Thursday, April 22

Maybe I'll be long winded tonight because I finally got a new keyboard and won't get frustrated with a sticky shift key anymore. Typing on that old keyboard was an exercise in frustration, to say the least.

Several ladies have written asking how one goes about getting started doing this sort of thing. Anyway...I'm by no means an expert at this, and I certainly don't advise leaping into something like this lightly. I urge you to do your research. There's plenty of information online about sex work and I implore you to do a whole lot of reading before rushing out and setting up shop.

OK, so...

First off, think. How's your self-esteem? Are you assertive and confident? Patient? Do you genuinely like people? Can you talk to anyone? Are you well versed on safe sex practices? Do you have any guilt issues about casual sex? Are you happy being a 'giver' when it comes to sex? Are you good at saying no? Just some stuff to consider. :)

I have no idea how most independent escorts go about getting involved, I only know how my friend and I did it and it was as simple as writing an ad and posting it online. There are numerous web sites where you can place adult ads for free, and before I'd invest any money in advertising one's services, I'd go the free route just to make sure it's something you're actually comfortable doing. You have to be careful how you word your ad, because it's illegal to offer sex for money, so basically you have to imply that's what you're doing, vs. coming right out and saying it. Read a bunch of ads and see what others say and then craft yours to be a bit different. What makes you desirable? Why would a man want to spend his hard earned cash to spend time with you? Think about what makes you special and talk about it in your ad. Also, one thing you can do is do a search on escort web sites and see how they phrase what they're offering. You can also get an idea of what the going rates are for various services in your geographic area that way, too. When I posted my first ad, I was unprepared for the response. I had no idea I'd get so many replies. It became evident rather quickly that no matter what you write, a lot of the men responding to your ad have paid absolutely no attention whatsoever to anything you've said. For instance, you might say in your ad that you're only available during the day and you can't host (that means you're not going to be having them over at your place), and you'll get an inbox full of mail from guys saying, "I'm interested. Where are you located and can I come see you tonight?" It's plenty frustrating. You start to wonder if all men are idiots. However, just keep in mind the old 80/20 rule. Basically, 80% of all your responses will be crap, and 20% will be worth further investigation. Speaking of email, it's a good idea to set up an email account with yahoo or hotmail or one of the other free email services to separate your 'real' email address from your 'working girl' address. Obviously, it's safest not to put your last name on the account.

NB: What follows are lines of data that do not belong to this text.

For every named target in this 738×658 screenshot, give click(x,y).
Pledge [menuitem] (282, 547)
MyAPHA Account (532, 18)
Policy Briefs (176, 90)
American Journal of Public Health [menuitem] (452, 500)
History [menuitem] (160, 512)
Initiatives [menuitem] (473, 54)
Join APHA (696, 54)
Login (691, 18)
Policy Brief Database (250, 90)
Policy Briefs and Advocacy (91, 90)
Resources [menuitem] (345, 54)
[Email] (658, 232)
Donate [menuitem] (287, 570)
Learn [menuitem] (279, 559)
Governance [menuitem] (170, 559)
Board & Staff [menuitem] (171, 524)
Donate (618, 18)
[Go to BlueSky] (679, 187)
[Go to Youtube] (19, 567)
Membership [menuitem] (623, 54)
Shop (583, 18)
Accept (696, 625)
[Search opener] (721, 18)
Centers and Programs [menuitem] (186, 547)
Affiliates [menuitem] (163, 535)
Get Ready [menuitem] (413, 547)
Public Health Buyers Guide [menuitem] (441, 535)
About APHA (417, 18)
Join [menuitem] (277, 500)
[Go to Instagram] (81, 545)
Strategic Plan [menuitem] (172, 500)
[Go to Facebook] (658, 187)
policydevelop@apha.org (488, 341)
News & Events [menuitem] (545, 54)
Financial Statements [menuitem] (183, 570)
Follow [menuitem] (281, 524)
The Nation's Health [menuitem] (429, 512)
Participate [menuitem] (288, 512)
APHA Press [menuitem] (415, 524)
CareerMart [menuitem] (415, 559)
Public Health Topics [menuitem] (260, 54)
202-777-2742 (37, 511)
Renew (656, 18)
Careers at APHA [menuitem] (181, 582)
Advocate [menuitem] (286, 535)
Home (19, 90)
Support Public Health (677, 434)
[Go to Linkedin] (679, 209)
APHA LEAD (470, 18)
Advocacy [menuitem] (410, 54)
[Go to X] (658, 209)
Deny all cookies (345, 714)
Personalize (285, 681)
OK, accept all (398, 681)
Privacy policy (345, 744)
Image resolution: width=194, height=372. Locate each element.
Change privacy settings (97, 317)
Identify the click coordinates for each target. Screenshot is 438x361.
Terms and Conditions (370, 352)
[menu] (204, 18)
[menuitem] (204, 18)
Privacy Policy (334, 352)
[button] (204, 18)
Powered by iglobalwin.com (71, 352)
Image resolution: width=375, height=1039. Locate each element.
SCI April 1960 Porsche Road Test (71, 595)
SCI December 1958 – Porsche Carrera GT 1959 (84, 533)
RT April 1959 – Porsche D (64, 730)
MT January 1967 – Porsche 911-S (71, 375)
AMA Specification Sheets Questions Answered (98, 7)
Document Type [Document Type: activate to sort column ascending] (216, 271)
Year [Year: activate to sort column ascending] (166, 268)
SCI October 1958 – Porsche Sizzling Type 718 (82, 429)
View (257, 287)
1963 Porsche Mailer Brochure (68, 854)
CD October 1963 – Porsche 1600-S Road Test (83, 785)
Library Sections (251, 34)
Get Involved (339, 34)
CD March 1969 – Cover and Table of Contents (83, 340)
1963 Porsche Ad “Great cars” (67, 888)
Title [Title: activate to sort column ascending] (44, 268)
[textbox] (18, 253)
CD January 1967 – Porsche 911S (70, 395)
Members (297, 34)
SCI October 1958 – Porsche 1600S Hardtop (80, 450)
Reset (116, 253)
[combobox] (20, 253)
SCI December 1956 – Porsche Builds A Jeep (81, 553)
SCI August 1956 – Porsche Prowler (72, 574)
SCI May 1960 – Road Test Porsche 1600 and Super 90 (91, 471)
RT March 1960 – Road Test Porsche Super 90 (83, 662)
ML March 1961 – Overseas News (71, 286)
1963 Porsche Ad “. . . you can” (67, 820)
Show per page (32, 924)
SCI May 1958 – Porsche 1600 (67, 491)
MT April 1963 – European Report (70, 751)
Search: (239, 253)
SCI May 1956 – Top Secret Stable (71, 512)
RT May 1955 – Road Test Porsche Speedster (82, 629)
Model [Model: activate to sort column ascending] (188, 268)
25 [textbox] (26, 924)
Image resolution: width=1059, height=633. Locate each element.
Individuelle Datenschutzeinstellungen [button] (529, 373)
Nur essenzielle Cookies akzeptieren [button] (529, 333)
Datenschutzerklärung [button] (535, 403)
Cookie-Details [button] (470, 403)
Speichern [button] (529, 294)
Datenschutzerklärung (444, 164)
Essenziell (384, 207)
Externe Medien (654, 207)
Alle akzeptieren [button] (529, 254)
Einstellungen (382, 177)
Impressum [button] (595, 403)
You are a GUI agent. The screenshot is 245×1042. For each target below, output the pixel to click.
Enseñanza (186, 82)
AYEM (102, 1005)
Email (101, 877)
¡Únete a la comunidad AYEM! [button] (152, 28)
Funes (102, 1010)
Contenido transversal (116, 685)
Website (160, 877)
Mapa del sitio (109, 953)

Be prepared to send a recent photo or two of yourself. Fuzz out your features if you want. I don't, but lots of escorts that advertise online do. I'm sure it's a less effective way to get clients if they can't see what they're getting, but obviously it must work to some degree if people are actually doing it. I have a standard reply that I send to the interesting responses I get (and frankly, like I said, only about 2 out of 10 are worth even sending your standard reply to). Basically I give a physical description, a general outline of my personality, my 'fee for companionship' and when I'm available. I ask for a photo if they haven't already sent me one, and ask when they think they might like to see me. I don't like going into too much detail about specific sexual stuff in these emails because one never knows if you're corresponding with a real prospective client or some kind of law enforcement official, so you have to be very careful. If you're getting a weird vibe from someone it's best to just move on. Better safe than sorry.

Sometimes you play email tag for weeks trying to set something up with someone, and sometimes you advertise in the morning and by noon time you've got your afternoon client scheduled. It can be hit or miss. You have to expect you're going to be blown off sometimes, and that's pretty sucky.

I'm not sure how other girls do it, and maybe I'm unusual, but I generally always make them meet me somewhere public first. A cup of coffee is a good idea, or a drink if it's in the evening. That way, if I get a bad vibe I can excuse myself. I didn't meet first in public once and what a disaster that turned out to be. I've certainly learned my lesson since then and I've become a lot more confident about saying the word "no." It's much easier once you've said no a bunch of times and found out people generally accept it without too much hassle. Also, tell someone where you are going to be and who you are going to be with. Tell your client you're going to do that and if he's not willing to tell you his real name and show you his ID, then you shouldn't be willing to go through with the rest. I've never had a single man refuse to give me this information when I've asked for it.

So that's pretty much it, in a nutshell. I'm sure I've probably forgotten something important, so feel free to comment with questions and I'll do my best to answer them.